Dividia o tempo entre os bancos escolares e a faxina do TRE no Distrito Federal. Um dia, o mineiro, na certeza da solidão, cantava uma canção em inglês enquanto limpava o banheiro do TRE. Naquele momento, um diretor do tribunal entrou e achou curioso uma pessoa da faxina ter fluência em outro idioma. A estranheza se transformou em admiração e, na prática, abriu caminho para outras funções.
Primeiro como contínuo e, mais tarde, como compositor de máquina off set da gráfica do Correio Brasiliense. A conquista não sairia barato. "Lembro de uma chefe que me humilhava na frente dos companheiros de trabalho e questionava minha capacidade. No início, foi difícil, mas acabei me estabilizando no emprego e mostrando o quanto era profissional. A renda aumentou, mas ainda era pouca para ele e a família lá em Minas".
Foi trabalhar também no Jornal de Brasília acumulando dois empregos e jornada de 12 horas. Mais tarde, trocou os dois por um. Foi para a gráfica do Senado trabalhar das 23h às 6h da manhã. Depois do sono e a intolerância. "Havia um professor que, ao me ver cochilando, me tirava da sala". Joaquim Barbosa continuava sonhando acordado. Prestou prova para oficial da chancelaria do Itamaraty e passou. Trocou o bem remunerado emprego do Senado por um, que pagava bem menos. Mas o novo trabalho tinha uma vantagem incalculável: poder viajar para a Europa.
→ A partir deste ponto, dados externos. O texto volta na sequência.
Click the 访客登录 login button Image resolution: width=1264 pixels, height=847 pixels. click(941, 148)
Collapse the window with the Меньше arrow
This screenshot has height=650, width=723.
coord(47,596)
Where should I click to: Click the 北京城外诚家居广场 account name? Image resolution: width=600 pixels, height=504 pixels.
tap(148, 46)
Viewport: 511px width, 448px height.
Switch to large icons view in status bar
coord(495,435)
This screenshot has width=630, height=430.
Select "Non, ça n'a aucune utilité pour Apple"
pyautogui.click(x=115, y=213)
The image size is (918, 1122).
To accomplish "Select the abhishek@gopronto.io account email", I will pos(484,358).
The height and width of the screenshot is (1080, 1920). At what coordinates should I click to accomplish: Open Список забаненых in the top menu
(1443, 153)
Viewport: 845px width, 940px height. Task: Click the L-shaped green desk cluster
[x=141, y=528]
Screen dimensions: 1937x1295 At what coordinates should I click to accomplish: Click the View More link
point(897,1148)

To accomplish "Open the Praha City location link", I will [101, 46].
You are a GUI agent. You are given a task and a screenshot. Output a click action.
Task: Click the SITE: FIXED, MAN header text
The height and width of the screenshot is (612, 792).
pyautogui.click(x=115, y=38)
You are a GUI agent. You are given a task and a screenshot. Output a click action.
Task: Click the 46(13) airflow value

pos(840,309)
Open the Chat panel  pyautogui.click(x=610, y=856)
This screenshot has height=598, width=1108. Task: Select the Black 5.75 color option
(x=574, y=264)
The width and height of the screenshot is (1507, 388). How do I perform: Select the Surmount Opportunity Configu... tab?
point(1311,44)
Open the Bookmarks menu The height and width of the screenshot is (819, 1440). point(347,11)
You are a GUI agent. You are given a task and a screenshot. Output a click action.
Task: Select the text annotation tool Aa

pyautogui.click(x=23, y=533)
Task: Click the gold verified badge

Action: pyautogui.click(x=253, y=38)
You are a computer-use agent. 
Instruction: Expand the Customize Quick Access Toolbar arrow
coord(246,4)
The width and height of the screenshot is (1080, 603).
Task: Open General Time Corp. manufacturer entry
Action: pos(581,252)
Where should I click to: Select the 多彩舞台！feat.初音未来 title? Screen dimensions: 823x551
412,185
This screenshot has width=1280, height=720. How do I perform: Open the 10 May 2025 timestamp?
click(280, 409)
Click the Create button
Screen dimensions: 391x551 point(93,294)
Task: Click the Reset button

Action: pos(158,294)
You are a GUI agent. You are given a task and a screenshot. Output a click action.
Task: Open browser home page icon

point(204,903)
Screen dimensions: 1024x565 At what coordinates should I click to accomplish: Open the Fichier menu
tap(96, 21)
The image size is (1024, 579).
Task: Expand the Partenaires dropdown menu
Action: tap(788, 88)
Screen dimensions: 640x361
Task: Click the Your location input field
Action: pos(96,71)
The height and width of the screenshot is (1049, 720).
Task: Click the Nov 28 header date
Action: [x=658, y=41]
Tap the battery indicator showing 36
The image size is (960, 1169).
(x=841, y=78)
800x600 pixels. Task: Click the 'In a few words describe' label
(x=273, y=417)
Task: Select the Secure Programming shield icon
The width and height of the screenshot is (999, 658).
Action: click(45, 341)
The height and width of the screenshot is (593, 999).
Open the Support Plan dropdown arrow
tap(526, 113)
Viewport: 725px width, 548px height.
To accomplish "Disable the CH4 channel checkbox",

Durante seis meses, conheceu países como Finlândia e Inglaterra. De volta ao Brasil, prestou concurso para carreira diplomática. Foi aprovado em todas as etapas e ficou na entrevista: a única na qual a cor de sua pele era identificada.
Após esse episódio, a consciência racial de Joaquim Barbosa, que começou a ser desenhada na adolescência, ganhou contornos mais fortes. Ganhou novas cores, quando, já como jurista do Serpro, conheceu o país, especialmente o Nordeste e, em particular, Salvador. Bahia foi uma paixão à primeira vista do mineiro.
Foi lá onde Joaquim Barbosa teve um contato maior com o que ele chama de "Negritude". A percepção de ser minoria entre as elites ficou ainda mais nítida fora do país. O jurista explica que o sentimento de isolamento e solidão é muito forte num "ambiente branco" da Europa.
Ser uma exceção aqui e no além mar ficou ainda mais forte após o doutorado na Universidade de Sorbonne. Nessa época já acumulava títulos pouco comuns para maioria das pessoas com a mesma cor de pele: Procurador do Ministério Público e professor universitário. Antes, já tinha passado pela assessoria jurídica do Ministério da Saúde.
O exercício de vencer barreira, de alguma forma, está em sua tese de doutorado, publicada em francês. O doutor explica que o seu objetivo de estudo foi o direito público em diferentes países, como os EUA e a França.
"A minha intenção foi ultrapassar limites geográficos, políticos e culturais. Quero um conhecimento que vá além das fronteiras dos países".
Joaquim Barbosa é autor das seguintes obras:
1. La Cour Suprême dans le Système Politique BRésilien", publicada na França em 1994 pela Librairie Générale de Droit et de Jurisprudence-LGDJ, na coleção "Bibliothèque Constitucionnelle et de Science Politique";
2. Ação Afirmativa e Princípio Constitucional da Igualdade. O Direito como Instrumento de Transformação Social. A Experiência dos EUA", publicado pela Editora Renovar, Rio de Janeiro, 2011; e, de inúmeros artigos de doutrina.
Fez também estudos complementares de línguas estrangeiras no Brasil, na Inglaterra, nos Estados Unidos, na Áustria e na Alemanha.
É Doutor e Mestre na arte de ensinar que não existem barreiras intransponíveis.